米、最先端ドローンの改良を検討 実現ならウクライナへ供与の可能性も
ワシントン(CNN) 米国は多目的に使用可能な最先端ドローン(無人機)「MQ―1Cグレイイーグル」について、改良を施すことを検討している。同機は現在、ウクライナに向けて提供される軍事支援の中に含まれていないが、改良によって供与の可能性が高まることも考えられる。2人の当局者が明らかにした。
当局者の1人によると、具体的かつ極めて技術的な微調整や無力化が当該のドローンに対して比較的近いタイミングで行われる可能性がある。ただ作業自体は時間がかかる上に、かなり複雑な内容だという。
当局者1人はまた、米陸軍の主導によりどういった変更が可能か検討が行われていることを確認した。
変更が施されない場合、グレイイーグルは空対地ミサイル「ヘルファイア」を4基搭載可能。高度約7600メートルを30時間近く飛行できる。
前出の当局者は、必要な改良を施した場合でも、グレイイーグルは依然として戦場でウクライナ軍の役に立つと語った。米国とウクライナの当局者らは、グレイイーグルを巡る話し合いが現在も続いており、ウクライナへの供与が正式になくなったわけではないと指摘した。米紙ウォールストリート・ジャーナルは先に、米国防総省がウクライナ側からの供与の要請を断ったと報じていた。
ホワイトハウスやグレイイーグルを製造するジェネラル・アトミクスにコメントを求めたが返答はなかった。

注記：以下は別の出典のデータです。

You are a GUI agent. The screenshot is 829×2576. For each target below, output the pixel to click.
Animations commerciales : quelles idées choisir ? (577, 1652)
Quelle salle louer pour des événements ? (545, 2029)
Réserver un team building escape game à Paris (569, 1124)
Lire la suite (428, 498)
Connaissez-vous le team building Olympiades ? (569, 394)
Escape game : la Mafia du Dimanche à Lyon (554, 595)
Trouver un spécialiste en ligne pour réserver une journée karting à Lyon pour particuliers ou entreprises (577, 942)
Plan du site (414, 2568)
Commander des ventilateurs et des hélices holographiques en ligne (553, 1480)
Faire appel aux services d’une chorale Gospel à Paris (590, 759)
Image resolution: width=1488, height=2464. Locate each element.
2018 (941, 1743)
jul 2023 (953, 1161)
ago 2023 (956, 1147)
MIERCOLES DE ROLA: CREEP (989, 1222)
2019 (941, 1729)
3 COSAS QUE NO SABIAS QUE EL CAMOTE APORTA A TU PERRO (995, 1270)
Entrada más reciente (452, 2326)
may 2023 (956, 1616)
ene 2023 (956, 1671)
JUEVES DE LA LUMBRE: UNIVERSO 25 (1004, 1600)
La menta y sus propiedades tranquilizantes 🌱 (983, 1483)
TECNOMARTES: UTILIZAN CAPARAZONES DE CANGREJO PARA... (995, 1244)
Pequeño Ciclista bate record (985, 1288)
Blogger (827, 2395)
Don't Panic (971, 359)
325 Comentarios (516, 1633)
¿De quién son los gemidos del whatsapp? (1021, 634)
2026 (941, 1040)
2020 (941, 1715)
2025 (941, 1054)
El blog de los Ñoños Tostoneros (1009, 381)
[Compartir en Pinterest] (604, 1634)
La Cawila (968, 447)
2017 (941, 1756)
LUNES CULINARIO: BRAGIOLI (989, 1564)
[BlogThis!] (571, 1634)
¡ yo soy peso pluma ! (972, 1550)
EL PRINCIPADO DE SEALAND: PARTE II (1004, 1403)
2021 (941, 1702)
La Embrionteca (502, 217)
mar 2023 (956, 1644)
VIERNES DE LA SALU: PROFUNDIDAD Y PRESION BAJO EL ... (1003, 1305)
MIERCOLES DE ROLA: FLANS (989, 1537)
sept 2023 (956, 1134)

搭載するミサイルの殺傷能力に加え、グレイイーグルはウクライナに対しより優れた情報収集能力と遠距離からの偵察能力を提供するとみられる。また地上からの砲撃の支援やロシアの飛ばすドローンとの戦闘にも威力を発揮する見通し。
今回の戦争を通じ、米国はより先端的な技術を使用した長距離攻撃が可能な兵器に関して、ウクライナへの供与に消極的だった。例えばロシア国内を攻撃可能なミサイルなどを供与すれば、ロシア政府に対し、戦争が一段と激化したとの印象を与えかねないからだ。
一方でグレイイーグルの場合は、技術上の安全保障についての懸念がより大きいと、米国の当局者は分析する。高価な機体がウクライナで撃墜され、ロシア側の手に渡るリスクを想定しているという。具体的にドローンのどの部分がロシアに入手された場合に最も危険なのか、この当局者は明言しなかった。
米シンクタンク、戦略国際問題研究所(CSIS)の国際安全保障プログラムを統括するセス・ジョーンズ氏は、中心的と目されるグレイイーグルの技術として画像処理と情報収集の能力並びにセンサー類を挙げた。
その上でこれらのドローンについて、実際には前線のかなり後方から飛ばすことができると指摘。敵側に近づけるリスクを負う必要はなく、離れたところからでも攻撃や情報収集は可能だとの認識を示した。